**What is needed**: Each record is to be copied exactly, with its pictures left behind.

====

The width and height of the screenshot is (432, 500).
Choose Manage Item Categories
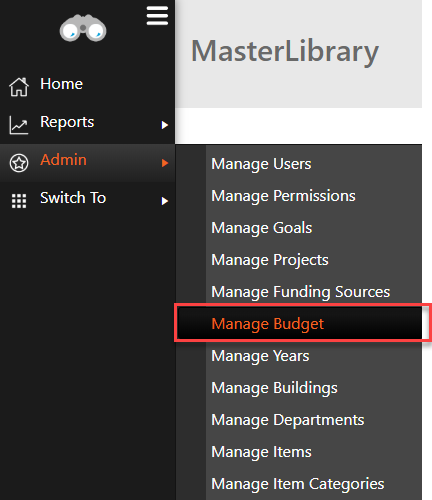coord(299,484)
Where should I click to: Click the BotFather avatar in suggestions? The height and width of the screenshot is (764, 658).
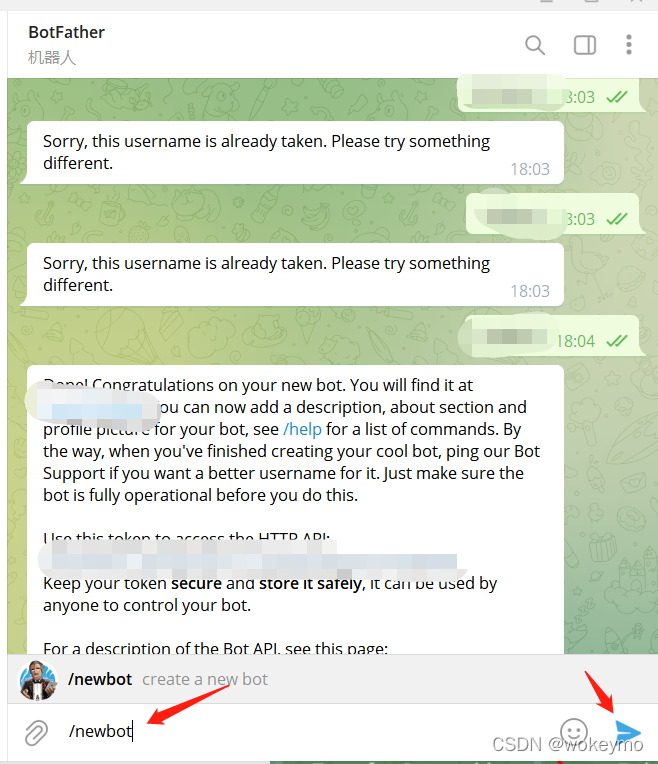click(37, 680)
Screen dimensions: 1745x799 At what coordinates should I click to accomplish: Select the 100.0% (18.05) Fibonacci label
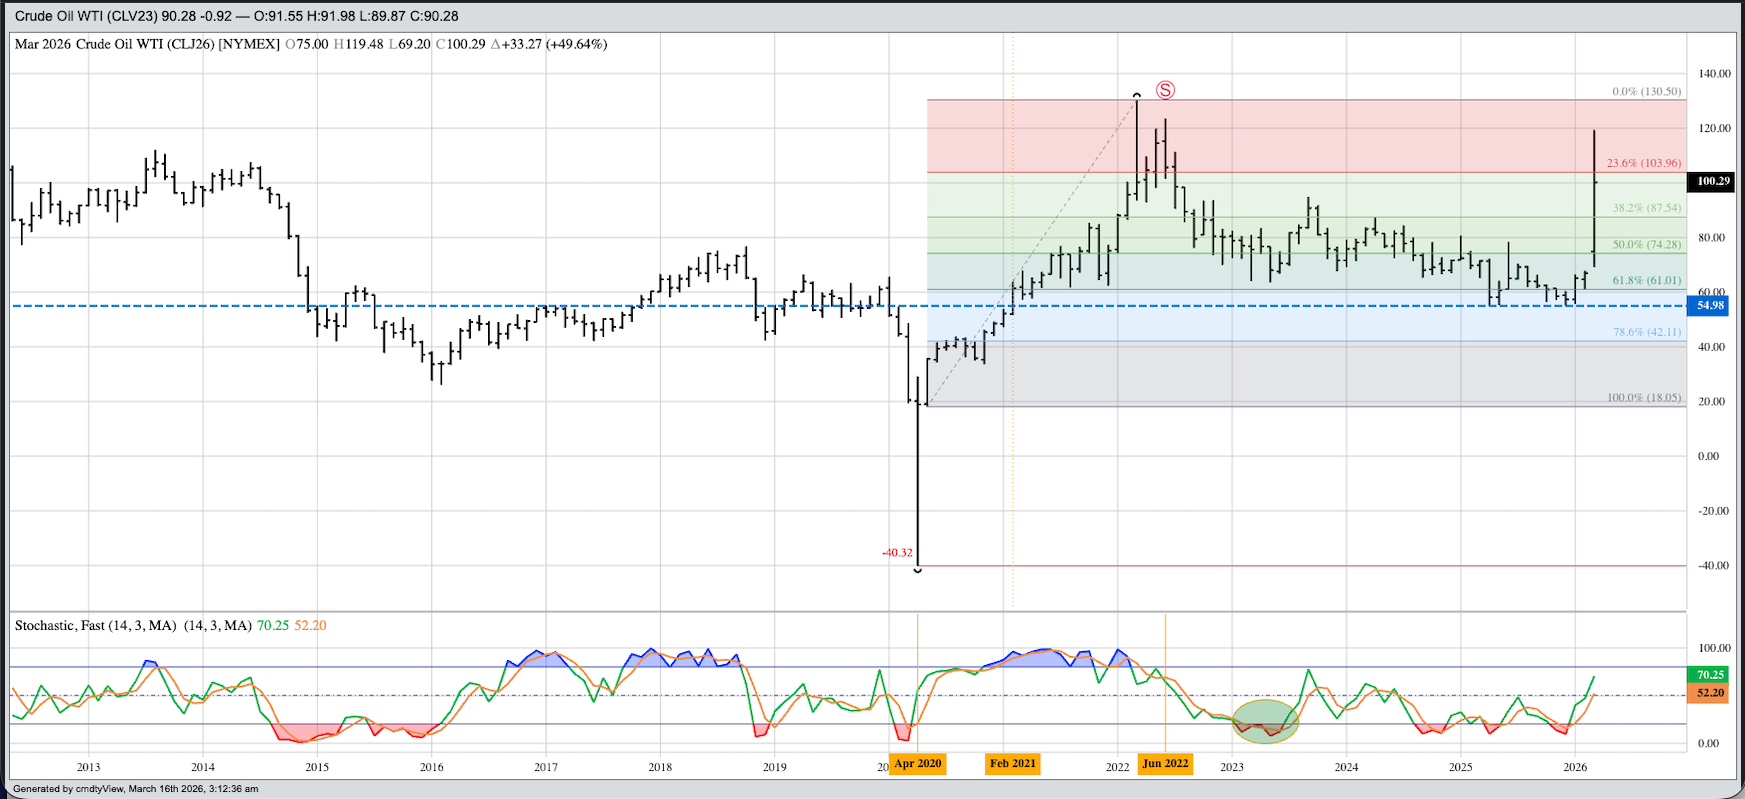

====

**Answer space**:
The width and height of the screenshot is (432, 500).
Choose Manage Item Categories
coord(299,484)
Where should I click to: Click the BotFather avatar in suggestions? The height and width of the screenshot is (764, 658).
click(37, 680)
Screen dimensions: 1745x799 At what coordinates should I click to accomplish: Select the 100.0% (18.05) Fibonacci label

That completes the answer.